Info Security Risk Analyst – DAST, SAST and Penetration Testing

Optum is a global organization that delivers care, aided by technology to help millions of people live healthier lives. The work you do with our team will directly improve health outcomes by connecting people with the care, pharmacy benefits, data and resources they need to feel their best. Here, you will find a culture guided by diversity and inclusion, talented peers, comprehensive benefits and career development opportunities. Come make an impact on the communities we serve as you help us advance health equity on a global scale. Join us to start Caring. Connecting. Growing together. 

Primary Responsibilities:

• Build an operational network with individuals and teams to serve intra-organizational needs
• Work within matrixed groups alongside multiple leaders, teams, and disciplines
• Collect, analyze, and validate security data for issues with compliance, tools, or workflows
• Drive resolution of security non-compliance by engaging owners, provide knowledgeable support or guidance, remove blocking issues, and escalate problems to responsible teams for resolution
• Prepare, publish, and present reports to engineers and senior executives
• Lead new security initiatives and create new associated reports
• Research policies and security standards
• Learn new security related tools and reporting systems
• Comply with the terms and conditions of the employment contract, company policies and procedures, and any and all directives (such as, but not limited to, transfer and/or re-assignment to different work locations, change in teams and/or work shifts, policies in regards to flexibility of work benefits and/or work environment, alternative work arrangements, and other decisions that may arise due to the changing business environment). The Company may adopt, vary or rescind these policies and directives in its absolute discretion and without any limitation (implied or otherwise) on its ability to do so

Required Qualifications:

• Undergraduate degree or equivalent experience
• Worked with Pen Test using Burp Suite or similar tool
• Exposure to public cloud security services like AWS Security Hub, MS Defender
• Knowledge of DAST and SAST tools like Sonar, Falco etc.
• Working knowledge about K8s container security
• Exposure to tools like Prisma, Nessus and SIEM practices
• Knowledge of:
  • SDLC and Agile Methodologies
  • Managed Business Objectives (MBO)
  • Key Performance Indicators (KPI)
  • Enterprise Governance, Risk and Compliance (eGRC)
  • Product Lifecycle Management (PLM)
  • Disaster Recovery (DR)
  • Multi Factor Authentication (MFA)
  • Application Logging & Monitoring, & SIEM
  • Root Cause Analysis (RCA)
  • Service Organization Control Audits (SOC2)
  • Open-Source Software (OSS)
  • Artifactory Scanning
  • Software Composition Analysis (SCA)
  • Static Application Security Testing (SAST)
  • Dynamic Application Security Testing (DAST)
  • Penetration Testing (both internal and 3rd Party Vendors)
  • On-Prem Infrastructure scanning & patching
  • Cloud Infrastructure policy, scanning, and remediation (primarily Azure)

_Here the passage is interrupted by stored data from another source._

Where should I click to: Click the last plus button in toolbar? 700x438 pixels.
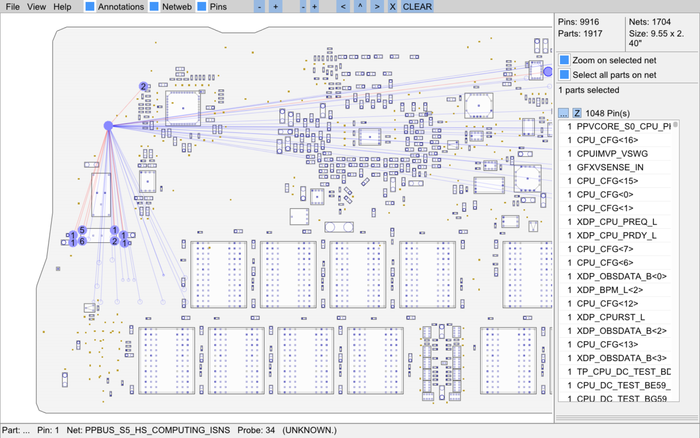pyautogui.click(x=314, y=7)
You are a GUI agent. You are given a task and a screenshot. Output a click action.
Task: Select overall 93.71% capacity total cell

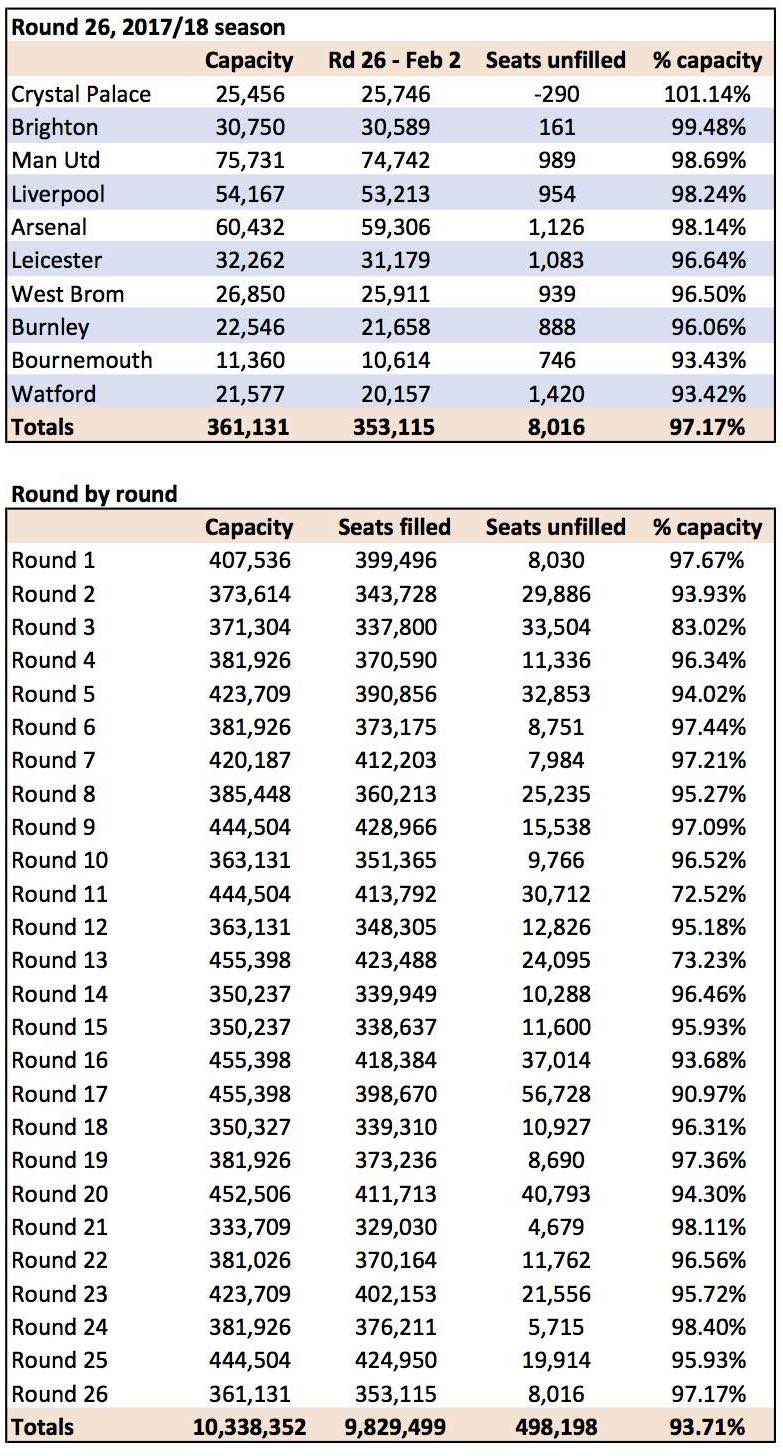click(708, 1426)
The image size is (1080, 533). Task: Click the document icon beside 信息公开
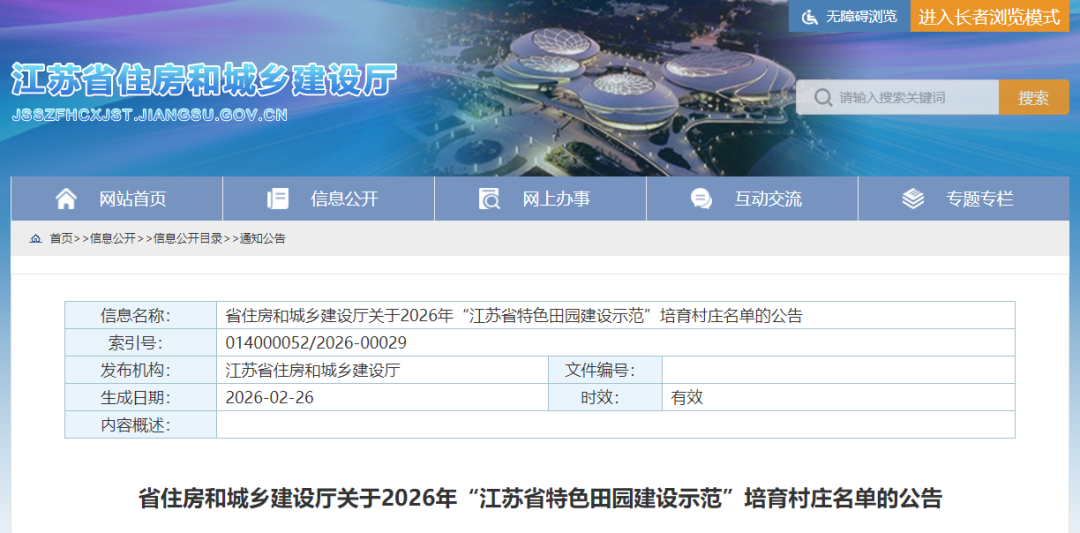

At UnitedHealth Group, our mission is to help people live healthier lives and make the health system work better for everyone. We believe everyone–of every race, gender, sexuality, age, location and income–deserves the opportunity to live their healthiest life. Today, however, there are still far too many barriers to good health which are disproportionately experienced by people of color, historically marginalized groups and those with lower incomes. We are committed to mitigating our impact on the environment and enabling and delivering equitable care that addresses health disparities and improves health outcomes – an enterprise priority reflected in our mission.